* Dataset records *
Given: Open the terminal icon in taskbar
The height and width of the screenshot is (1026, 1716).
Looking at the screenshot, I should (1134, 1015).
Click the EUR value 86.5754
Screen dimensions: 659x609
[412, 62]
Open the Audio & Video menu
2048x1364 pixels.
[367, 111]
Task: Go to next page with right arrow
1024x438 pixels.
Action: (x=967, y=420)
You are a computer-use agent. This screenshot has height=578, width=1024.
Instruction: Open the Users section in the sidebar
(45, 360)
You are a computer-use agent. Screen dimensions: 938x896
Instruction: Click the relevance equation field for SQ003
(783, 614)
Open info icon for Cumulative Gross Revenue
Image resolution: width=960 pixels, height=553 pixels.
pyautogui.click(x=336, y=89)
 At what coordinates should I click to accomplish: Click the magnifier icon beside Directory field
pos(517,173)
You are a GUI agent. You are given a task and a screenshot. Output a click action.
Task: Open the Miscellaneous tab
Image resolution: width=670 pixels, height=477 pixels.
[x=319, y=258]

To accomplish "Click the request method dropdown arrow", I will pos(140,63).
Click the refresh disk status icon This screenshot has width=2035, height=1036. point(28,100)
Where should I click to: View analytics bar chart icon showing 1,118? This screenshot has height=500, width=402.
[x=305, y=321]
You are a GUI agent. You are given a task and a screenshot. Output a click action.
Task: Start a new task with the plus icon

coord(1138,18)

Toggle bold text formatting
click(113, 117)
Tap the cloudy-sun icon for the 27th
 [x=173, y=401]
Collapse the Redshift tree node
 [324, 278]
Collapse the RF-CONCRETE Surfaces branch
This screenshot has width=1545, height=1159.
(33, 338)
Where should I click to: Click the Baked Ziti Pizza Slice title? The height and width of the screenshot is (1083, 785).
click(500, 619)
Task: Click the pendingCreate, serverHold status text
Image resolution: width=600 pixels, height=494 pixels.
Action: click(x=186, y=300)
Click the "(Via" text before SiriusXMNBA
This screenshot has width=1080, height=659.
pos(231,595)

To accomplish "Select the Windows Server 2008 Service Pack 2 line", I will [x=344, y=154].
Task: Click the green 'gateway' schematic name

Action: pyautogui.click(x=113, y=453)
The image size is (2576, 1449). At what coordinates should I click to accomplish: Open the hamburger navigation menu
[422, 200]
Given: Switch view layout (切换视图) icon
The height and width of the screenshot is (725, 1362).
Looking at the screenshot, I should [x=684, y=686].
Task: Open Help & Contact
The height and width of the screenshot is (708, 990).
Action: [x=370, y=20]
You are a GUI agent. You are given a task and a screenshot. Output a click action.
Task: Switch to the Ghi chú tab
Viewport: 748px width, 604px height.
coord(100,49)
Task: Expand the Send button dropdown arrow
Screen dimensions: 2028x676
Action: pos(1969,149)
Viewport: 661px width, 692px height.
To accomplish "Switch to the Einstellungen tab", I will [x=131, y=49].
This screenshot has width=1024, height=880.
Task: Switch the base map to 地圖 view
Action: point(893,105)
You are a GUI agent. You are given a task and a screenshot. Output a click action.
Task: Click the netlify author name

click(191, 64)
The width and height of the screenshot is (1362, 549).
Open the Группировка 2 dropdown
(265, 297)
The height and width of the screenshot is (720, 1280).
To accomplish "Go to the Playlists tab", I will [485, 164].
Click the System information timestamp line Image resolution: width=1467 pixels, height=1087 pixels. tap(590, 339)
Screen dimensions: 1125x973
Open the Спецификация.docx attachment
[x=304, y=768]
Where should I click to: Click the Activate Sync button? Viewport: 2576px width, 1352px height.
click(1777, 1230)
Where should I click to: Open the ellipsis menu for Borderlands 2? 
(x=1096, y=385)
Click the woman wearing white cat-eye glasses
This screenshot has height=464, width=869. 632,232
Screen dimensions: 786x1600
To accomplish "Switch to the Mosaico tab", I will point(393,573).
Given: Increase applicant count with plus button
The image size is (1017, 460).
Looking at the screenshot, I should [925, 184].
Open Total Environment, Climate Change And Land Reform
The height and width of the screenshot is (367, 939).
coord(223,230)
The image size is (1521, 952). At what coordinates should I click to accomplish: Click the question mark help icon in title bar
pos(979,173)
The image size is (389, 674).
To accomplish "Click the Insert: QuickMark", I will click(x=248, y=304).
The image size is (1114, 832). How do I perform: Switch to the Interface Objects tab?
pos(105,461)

* Written task *
Rewrite the entire listing above as a numbered list, one entry per line, leaving out any blank lines.

* Exercise result *
1. Given: Open the terminal icon in taskbar
2. The height and width of the screenshot is (1026, 1716).
3. Looking at the screenshot, I should (1134, 1015).
4. Click the EUR value 86.5754
5. Screen dimensions: 659x609
6. [412, 62]
7. Open the Audio & Video menu
8. 2048x1364 pixels.
9. [367, 111]
10. Task: Go to next page with right arrow
11. 1024x438 pixels.
12. Action: (x=967, y=420)
13. You are a computer-use agent. This screenshot has height=578, width=1024.
14. Instruction: Open the Users section in the sidebar
15. (45, 360)
16. You are a computer-use agent. Screen dimensions: 938x896
17. Instruction: Click the relevance equation field for SQ003
18. (783, 614)
19. Open info icon for Cumulative Gross Revenue
20. Image resolution: width=960 pixels, height=553 pixels.
21. pyautogui.click(x=336, y=89)
22.  At what coordinates should I click to accomplish: Click the magnifier icon beside Directory field
23. pos(517,173)
24. You are a GUI agent. You are given a task and a screenshot. Output a click action.
25. Task: Open the Miscellaneous tab
26. Image resolution: width=670 pixels, height=477 pixels.
27. [x=319, y=258]
28. To accomplish "Click the request method dropdown arrow", I will pos(140,63).
29. Click the refresh disk status icon This screenshot has width=2035, height=1036. point(28,100)
30. Where should I click to: View analytics bar chart icon showing 1,118? This screenshot has height=500, width=402.
31. [x=305, y=321]
32. You are a GUI agent. You are given a task and a screenshot. Output a click action.
33. Task: Start a new task with the plus icon
34. coord(1138,18)
35. Toggle bold text formatting
36. click(113, 117)
37. Tap the cloudy-sun icon for the 27th
38.  [x=173, y=401]
39. Collapse the Redshift tree node
40.  [324, 278]
41. Collapse the RF-CONCRETE Surfaces branch
42. This screenshot has width=1545, height=1159.
43. (33, 338)
44. Where should I click to: Click the Baked Ziti Pizza Slice title? The height and width of the screenshot is (1083, 785).
45. click(500, 619)
46. Task: Click the pendingCreate, serverHold status text
47. Image resolution: width=600 pixels, height=494 pixels.
48. Action: click(x=186, y=300)
49. Click the "(Via" text before SiriusXMNBA
50. This screenshot has width=1080, height=659.
51. pos(231,595)
52. To accomplish "Select the Windows Server 2008 Service Pack 2 line", I will [x=344, y=154].
53. Task: Click the green 'gateway' schematic name
54. Action: pyautogui.click(x=113, y=453)
55. The image size is (2576, 1449). At what coordinates should I click to accomplish: Open the hamburger navigation menu
56. [422, 200]
57. Given: Switch view layout (切换视图) icon
58. The height and width of the screenshot is (725, 1362).
59. Looking at the screenshot, I should [x=684, y=686].
60. Task: Open Help & Contact
61. The height and width of the screenshot is (708, 990).
62. Action: [x=370, y=20]
63. You are a GUI agent. You are given a task and a screenshot. Output a click action.
64. Task: Switch to the Ghi chú tab
65. Viewport: 748px width, 604px height.
66. coord(100,49)
67. Task: Expand the Send button dropdown arrow
68. Screen dimensions: 2028x676
69. Action: pos(1969,149)
70. Viewport: 661px width, 692px height.
71. To accomplish "Switch to the Einstellungen tab", I will [x=131, y=49].
72. This screenshot has width=1024, height=880.
73. Task: Switch the base map to 地圖 view
74. Action: point(893,105)
75. You are a GUI agent. You are given a task and a screenshot. Output a click action.
76. Task: Click the netlify author name
77. click(191, 64)
78. The width and height of the screenshot is (1362, 549).
79. Open the Группировка 2 dropdown
80. (265, 297)
81. The height and width of the screenshot is (720, 1280).
82. To accomplish "Go to the Playlists tab", I will [485, 164].
83. Click the System information timestamp line Image resolution: width=1467 pixels, height=1087 pixels. tap(590, 339)
84. Screen dimensions: 1125x973
85. Open the Спецификация.docx attachment
86. [x=304, y=768]
87. Where should I click to: Click the Activate Sync button? Viewport: 2576px width, 1352px height.
88. click(1777, 1230)
89. Where should I click to: Open the ellipsis menu for Borderlands 2? 
90. (x=1096, y=385)
91. Click the woman wearing white cat-eye glasses
92. This screenshot has height=464, width=869. 632,232
93. Screen dimensions: 786x1600
94. To accomplish "Switch to the Mosaico tab", I will point(393,573).
95. Given: Increase applicant count with plus button
96. The image size is (1017, 460).
97. Looking at the screenshot, I should [925, 184].
98. Open Total Environment, Climate Change And Land Reform
99. The height and width of the screenshot is (367, 939).
100. coord(223,230)
101. The image size is (1521, 952). At what coordinates should I click to accomplish: Click the question mark help icon in title bar
102. pos(979,173)
103. The image size is (389, 674).
104. To accomplish "Click the Insert: QuickMark", I will click(x=248, y=304).
105. The image size is (1114, 832). How do I perform: Switch to the Interface Objects tab?
106. pos(105,461)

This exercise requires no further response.